Unfortunately, legislation under consideration in Albany would only make matters worse by rubberstamping legal shakedowns. It would be a radical transfer of resources from small businesses to already wealthy attorneys.
Rather than help independent business owners and struggling families by reducing costs and easing regulatory burdens, lawmakers are considering a number of bills that would turn local shops and restaurants into targets for predatory lawsuits. The latest bill would hand attorneys a new way to extract money from small businesses. The proposal functions like a private tax: it empowers lawyers to make flimsy accusations about “unfair” business practices and extort monetary settlements –– including fees for the attorneys’ time to draft the demand letter, of course –– to avoid a lawsuit.
The moment a business owner receives a demand, they’re left with two options. They can settle quickly or take on a lengthy courtroom battle they can’t afford to lose. Small businesses don’t have legal teams standing by to respond to threats like these. Every dollar spent on fighting with lawyers is a dollar taken from customers, employees, and daily operations.

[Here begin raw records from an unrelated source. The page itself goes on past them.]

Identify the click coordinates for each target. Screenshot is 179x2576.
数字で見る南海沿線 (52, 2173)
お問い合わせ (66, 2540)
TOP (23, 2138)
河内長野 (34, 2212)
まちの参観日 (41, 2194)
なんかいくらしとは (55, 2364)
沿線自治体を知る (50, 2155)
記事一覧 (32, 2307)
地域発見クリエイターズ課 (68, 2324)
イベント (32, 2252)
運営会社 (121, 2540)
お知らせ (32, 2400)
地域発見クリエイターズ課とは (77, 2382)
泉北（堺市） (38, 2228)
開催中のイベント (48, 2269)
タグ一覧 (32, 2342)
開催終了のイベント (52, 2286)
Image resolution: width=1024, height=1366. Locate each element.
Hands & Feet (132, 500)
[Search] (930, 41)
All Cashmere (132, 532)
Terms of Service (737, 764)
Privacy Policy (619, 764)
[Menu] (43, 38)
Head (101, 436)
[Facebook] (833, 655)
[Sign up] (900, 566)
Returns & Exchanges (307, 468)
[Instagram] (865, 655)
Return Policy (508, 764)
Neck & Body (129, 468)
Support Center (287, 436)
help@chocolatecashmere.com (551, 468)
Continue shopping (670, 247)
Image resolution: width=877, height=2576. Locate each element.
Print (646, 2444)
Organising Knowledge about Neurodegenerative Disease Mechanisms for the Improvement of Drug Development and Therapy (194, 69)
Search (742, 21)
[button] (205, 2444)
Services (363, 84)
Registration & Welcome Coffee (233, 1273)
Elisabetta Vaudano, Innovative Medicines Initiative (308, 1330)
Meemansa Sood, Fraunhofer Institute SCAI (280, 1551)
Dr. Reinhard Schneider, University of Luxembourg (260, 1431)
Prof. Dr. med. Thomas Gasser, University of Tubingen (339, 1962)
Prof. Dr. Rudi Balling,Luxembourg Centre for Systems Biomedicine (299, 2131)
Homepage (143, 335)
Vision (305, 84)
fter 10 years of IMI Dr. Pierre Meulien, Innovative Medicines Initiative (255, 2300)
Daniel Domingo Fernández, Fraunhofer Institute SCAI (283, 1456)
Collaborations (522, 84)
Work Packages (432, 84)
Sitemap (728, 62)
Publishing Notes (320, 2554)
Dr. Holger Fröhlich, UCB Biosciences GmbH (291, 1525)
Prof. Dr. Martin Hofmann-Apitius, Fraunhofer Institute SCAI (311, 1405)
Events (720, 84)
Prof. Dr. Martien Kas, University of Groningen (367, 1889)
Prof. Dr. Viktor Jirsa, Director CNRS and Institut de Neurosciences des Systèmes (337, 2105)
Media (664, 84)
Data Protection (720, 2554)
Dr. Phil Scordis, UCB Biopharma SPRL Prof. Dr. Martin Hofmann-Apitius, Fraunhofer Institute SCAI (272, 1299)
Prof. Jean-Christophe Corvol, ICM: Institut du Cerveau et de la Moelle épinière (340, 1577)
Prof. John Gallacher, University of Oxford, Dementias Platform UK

Worse, lawyers can act on behalf of individuals who had little or no contact with the company they’re threatening to sue. The demands will mostly force quick settlements, not resolve legitimate disputes. Indeed, this bill will reward the volume of legal threats, not whether the claims have any validity.
The looming threat of catastrophic liability will force business owners to second-guess decisions that used to be routine. Simple things like advertising a discount or updating a website will become legal calculations. When the law has no definition of what counts as “unfair,” lawyers will contort normal business practices into threats no reasonable customer would escalate to the level of a lawsuit.
Defending against questionable claims drains time and resources. Those costs get passed on to customers through higher prices and lost earnings. By one recent estimation, New York households see their budgets drained by a whopping $7,914 each year due to excessive lawsuits and questionable legal claims.
This bill will make it easier for unscrupulous attorneys to file and cash in on those claims, flooding Main Street with demand letters and court filings that exploit uncertainty in the law. The reality is, small businesses support strong rules that hold bad actors to account, but they also need predictability and due process.
Lawmakers must reject this proposal and others like it. Let’s focus on promoting real affordability and an economy that works for hardworking business owners and families, not wealthy law firm partners looking to make a quick buck.
Ashley Ranslow serves as the New York State Director for the National Federation of Independent Businesses, or NFIB. For 80 years, NFIB has been advocating on behalf of America’s small and independent business owners, both in Washington, D.C., and in all 50 state capitals.